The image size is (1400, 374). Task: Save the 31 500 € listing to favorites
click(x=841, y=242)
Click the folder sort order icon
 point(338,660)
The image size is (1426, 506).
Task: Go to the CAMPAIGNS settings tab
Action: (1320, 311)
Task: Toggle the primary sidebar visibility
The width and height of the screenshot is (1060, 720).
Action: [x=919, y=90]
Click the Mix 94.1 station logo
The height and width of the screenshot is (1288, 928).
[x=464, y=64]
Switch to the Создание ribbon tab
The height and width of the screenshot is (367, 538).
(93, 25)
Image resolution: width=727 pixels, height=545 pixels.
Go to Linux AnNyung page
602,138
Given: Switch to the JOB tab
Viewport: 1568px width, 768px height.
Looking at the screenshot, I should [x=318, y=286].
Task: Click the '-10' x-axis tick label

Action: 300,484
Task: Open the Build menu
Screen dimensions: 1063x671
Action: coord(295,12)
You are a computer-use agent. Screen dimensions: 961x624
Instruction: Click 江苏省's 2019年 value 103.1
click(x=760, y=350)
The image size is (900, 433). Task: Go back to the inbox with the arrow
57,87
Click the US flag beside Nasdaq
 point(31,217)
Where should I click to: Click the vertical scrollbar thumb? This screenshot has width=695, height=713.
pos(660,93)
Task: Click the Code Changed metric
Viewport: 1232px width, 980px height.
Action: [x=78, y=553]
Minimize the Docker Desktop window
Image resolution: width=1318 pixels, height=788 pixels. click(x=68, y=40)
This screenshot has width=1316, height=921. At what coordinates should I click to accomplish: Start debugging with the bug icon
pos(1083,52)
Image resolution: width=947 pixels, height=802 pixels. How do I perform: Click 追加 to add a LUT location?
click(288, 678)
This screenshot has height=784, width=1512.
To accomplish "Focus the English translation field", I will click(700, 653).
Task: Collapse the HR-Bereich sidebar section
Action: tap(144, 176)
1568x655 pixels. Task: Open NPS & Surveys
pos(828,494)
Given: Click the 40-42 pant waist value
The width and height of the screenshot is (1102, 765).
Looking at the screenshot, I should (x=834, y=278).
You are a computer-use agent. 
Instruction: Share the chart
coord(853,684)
···
Activity: Restate the full material word for word.

Exercise response:
The image size is (1400, 374). Task: Save the 31 500 € listing to favorites
click(x=841, y=242)
Click the folder sort order icon
 point(338,660)
The image size is (1426, 506).
Task: Go to the CAMPAIGNS settings tab
Action: (1320, 311)
Task: Toggle the primary sidebar visibility
The width and height of the screenshot is (1060, 720).
Action: [x=919, y=90]
Click the Mix 94.1 station logo
The height and width of the screenshot is (1288, 928).
[x=464, y=64]
Switch to the Создание ribbon tab
The height and width of the screenshot is (367, 538).
(93, 25)
Image resolution: width=727 pixels, height=545 pixels.
Go to Linux AnNyung page
602,138
Given: Switch to the JOB tab
Viewport: 1568px width, 768px height.
Looking at the screenshot, I should [x=318, y=286].
Task: Click the '-10' x-axis tick label

Action: 300,484
Task: Open the Build menu
Screen dimensions: 1063x671
Action: coord(295,12)
You are a computer-use agent. Screen dimensions: 961x624
Instruction: Click 江苏省's 2019年 value 103.1
click(x=760, y=350)
The image size is (900, 433). Task: Go back to the inbox with the arrow
57,87
Click the US flag beside Nasdaq
 point(31,217)
Where should I click to: Click the vertical scrollbar thumb? This screenshot has width=695, height=713.
pos(660,93)
Task: Click the Code Changed metric
Viewport: 1232px width, 980px height.
Action: [x=78, y=553]
Minimize the Docker Desktop window
Image resolution: width=1318 pixels, height=788 pixels. click(x=68, y=40)
This screenshot has width=1316, height=921. At what coordinates should I click to accomplish: Start debugging with the bug icon
pos(1083,52)
Image resolution: width=947 pixels, height=802 pixels. How do I perform: Click 追加 to add a LUT location?
click(288, 678)
This screenshot has height=784, width=1512.
To accomplish "Focus the English translation field", I will click(700, 653).
Task: Collapse the HR-Bereich sidebar section
Action: tap(144, 176)
1568x655 pixels. Task: Open NPS & Surveys
pos(828,494)
Given: Click the 40-42 pant waist value
The width and height of the screenshot is (1102, 765).
Looking at the screenshot, I should (x=834, y=278).
You are a computer-use agent. 
Instruction: Share the chart
coord(853,684)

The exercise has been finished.